## About this exercise
Scan the data for "Expand" and copy each matching line.

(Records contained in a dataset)
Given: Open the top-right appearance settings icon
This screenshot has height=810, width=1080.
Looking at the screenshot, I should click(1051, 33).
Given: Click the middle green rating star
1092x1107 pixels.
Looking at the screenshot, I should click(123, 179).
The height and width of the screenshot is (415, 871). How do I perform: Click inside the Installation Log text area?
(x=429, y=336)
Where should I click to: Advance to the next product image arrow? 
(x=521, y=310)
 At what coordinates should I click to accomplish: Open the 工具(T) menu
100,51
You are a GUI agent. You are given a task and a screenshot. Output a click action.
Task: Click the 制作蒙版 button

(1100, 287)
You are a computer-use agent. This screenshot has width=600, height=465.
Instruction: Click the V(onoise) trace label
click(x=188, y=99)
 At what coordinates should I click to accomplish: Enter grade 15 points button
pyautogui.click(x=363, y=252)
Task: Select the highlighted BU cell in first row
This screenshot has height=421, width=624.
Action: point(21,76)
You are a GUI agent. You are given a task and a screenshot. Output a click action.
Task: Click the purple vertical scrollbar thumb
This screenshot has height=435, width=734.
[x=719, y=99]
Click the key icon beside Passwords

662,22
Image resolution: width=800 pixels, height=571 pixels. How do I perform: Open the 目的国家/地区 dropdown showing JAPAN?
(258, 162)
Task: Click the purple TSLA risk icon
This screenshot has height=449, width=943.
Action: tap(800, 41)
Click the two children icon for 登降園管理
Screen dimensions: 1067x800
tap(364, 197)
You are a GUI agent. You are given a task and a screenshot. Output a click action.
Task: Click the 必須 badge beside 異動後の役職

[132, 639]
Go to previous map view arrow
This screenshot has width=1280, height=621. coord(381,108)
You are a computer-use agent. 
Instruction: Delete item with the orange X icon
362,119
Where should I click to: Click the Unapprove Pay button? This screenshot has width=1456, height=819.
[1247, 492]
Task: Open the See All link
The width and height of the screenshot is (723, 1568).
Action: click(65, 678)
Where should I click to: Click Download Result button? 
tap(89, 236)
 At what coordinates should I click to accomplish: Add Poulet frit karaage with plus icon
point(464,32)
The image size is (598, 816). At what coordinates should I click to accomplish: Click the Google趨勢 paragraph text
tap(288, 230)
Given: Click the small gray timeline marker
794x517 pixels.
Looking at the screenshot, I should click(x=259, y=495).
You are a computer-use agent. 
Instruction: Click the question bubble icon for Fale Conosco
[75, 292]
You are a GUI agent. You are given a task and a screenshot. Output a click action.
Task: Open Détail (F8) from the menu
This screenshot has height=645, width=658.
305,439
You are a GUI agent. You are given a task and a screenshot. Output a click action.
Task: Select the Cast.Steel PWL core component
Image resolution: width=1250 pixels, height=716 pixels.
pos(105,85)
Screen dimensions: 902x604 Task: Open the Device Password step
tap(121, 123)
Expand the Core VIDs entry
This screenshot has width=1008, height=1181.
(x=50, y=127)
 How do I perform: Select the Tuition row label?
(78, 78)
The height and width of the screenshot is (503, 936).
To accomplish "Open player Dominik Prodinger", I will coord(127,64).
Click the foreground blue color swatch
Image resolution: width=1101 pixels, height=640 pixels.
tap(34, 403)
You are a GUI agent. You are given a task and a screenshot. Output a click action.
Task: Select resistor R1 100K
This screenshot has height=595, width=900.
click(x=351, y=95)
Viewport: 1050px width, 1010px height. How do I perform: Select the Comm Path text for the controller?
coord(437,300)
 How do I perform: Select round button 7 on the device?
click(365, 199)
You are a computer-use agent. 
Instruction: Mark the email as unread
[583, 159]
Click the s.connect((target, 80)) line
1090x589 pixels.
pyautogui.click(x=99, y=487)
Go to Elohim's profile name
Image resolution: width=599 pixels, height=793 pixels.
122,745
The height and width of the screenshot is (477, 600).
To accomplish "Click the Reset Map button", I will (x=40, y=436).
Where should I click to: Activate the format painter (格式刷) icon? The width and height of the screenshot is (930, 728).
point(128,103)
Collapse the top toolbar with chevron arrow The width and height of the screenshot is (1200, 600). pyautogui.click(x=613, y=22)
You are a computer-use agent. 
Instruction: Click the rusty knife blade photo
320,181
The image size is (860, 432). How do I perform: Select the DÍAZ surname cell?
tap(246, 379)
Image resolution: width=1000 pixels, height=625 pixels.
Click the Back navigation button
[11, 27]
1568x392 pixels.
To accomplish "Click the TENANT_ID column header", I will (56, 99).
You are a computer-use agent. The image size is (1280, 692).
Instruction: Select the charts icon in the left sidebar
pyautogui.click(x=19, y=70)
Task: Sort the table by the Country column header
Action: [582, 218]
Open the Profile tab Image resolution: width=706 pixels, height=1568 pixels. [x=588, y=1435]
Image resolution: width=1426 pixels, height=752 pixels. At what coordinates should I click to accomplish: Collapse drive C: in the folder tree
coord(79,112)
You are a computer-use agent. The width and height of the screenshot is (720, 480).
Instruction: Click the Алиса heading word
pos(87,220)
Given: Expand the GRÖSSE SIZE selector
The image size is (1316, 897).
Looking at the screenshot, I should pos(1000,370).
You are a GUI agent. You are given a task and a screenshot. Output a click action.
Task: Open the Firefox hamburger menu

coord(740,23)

## Solution for this task
Expand the Core VIDs entry
Given: Expand the GRÖSSE SIZE selector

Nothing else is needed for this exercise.